#### Tasks to complete
1. Answer these questions about the Herodotus text:
(a) Whose lectures is the writer listening to alongside the book?
(b) What Egyptian practice does Herodotus report in his matter-of-fact style?
(c) From which book and section is the famous passage quoted?
2. Print the Herodotus text from "For my project, I" to "nature versus nurture.".

#### Source document

Herodotus draws the contemporary reader into an alien world, far too rich for the non-specialist; nearly every line would benefit from a lengthy annotation. So this time around, I’m listening to Elizabeth Vandiver’s lectures alongside the book and that is helping tremendously.
For my project, I am interested in Herodotus for a few reasons: (1) for his distinctly pre-Platonic moral relativism, (2) for his related admiration of foreign/barbarian cultures, and (3) for his discussion of tyranny and general analysis of “good” and “bad” rule.
Herodotus is usually held to be a fairly straightforward moral relativist, presenting stories and practices from all over the world that he knew (see image below) without passing moral judgment about any of it. This is not quite true, but one way of reading The Histories is as an extended meditation on the classical contrast between φύσις and νόμος, i.e., between nature and convention. Or as we often say today, nature versus nurture.
Herodotus does not advance anything like the systematic account of ethics that we find in Plato and Aristotle, of course. Rather, his moral ideas lie in the assumptions and subtext revealed by the stories he recounts. And The Histories is replete with anecdotes, curiosities and tall tales.
Among Greeks, there was perhaps nothing more amusing than hearing about Egypt’s “peculiar” practices, such as women urinating while standing up, which Herodotus reports in his matter-of-fact style. He confronts foreign customs with curiosity and rarely pauses to give his opinion on anything except for a brief commentary where the facts are in question or where accounts vary. He seems mainly concerned with highlighting the vast array of human cultural diversity.
A famous passage from Book 3.38:
I hold it then in every way proved that Cambyses was quite insane; or he would never have set himself to deride religion and custom. For if it were proposed to all nations to choose which seemed best of all customs, each, after examination, would place its own first; so well is each convinced that its own are by far the best. [my emphasis]
It is not therefore to be supposed that anyone, except a madman, would turn such things to ridicule. I will give this one proof among many from which it may be inferred that all men hold this belief about their customs.

[Extracted data entries]
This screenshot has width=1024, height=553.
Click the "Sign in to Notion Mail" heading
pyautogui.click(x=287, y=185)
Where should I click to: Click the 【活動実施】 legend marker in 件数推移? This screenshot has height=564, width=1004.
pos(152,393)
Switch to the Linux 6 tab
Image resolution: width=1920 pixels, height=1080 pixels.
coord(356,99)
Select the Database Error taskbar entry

#### Task-by-task outputs
1.
(a) Elizabeth Vandiver's.
(b) Women urinating while standing up.
(c) Book 3.38.

2.
For my project, I am interested in Herodotus for a few reasons: (1) for his distinctly pre-Platonic moral relativism, (2) for his related admiration of foreign/barbarian cultures, and (3) for his discussion of tyranny and general analysis of “good” and “bad” rule.
Herodotus is usually held to be a fairly straightforward moral relativist, presenting stories and practices from all over the world that he knew (see image below) without passing moral judgment about any of it. This is not quite true, but one way of reading The Histories is as an extended meditation on the classical contrast between φύσις and νόμος, i.e., between nature and convention. Or as we often say today, nature versus nurture.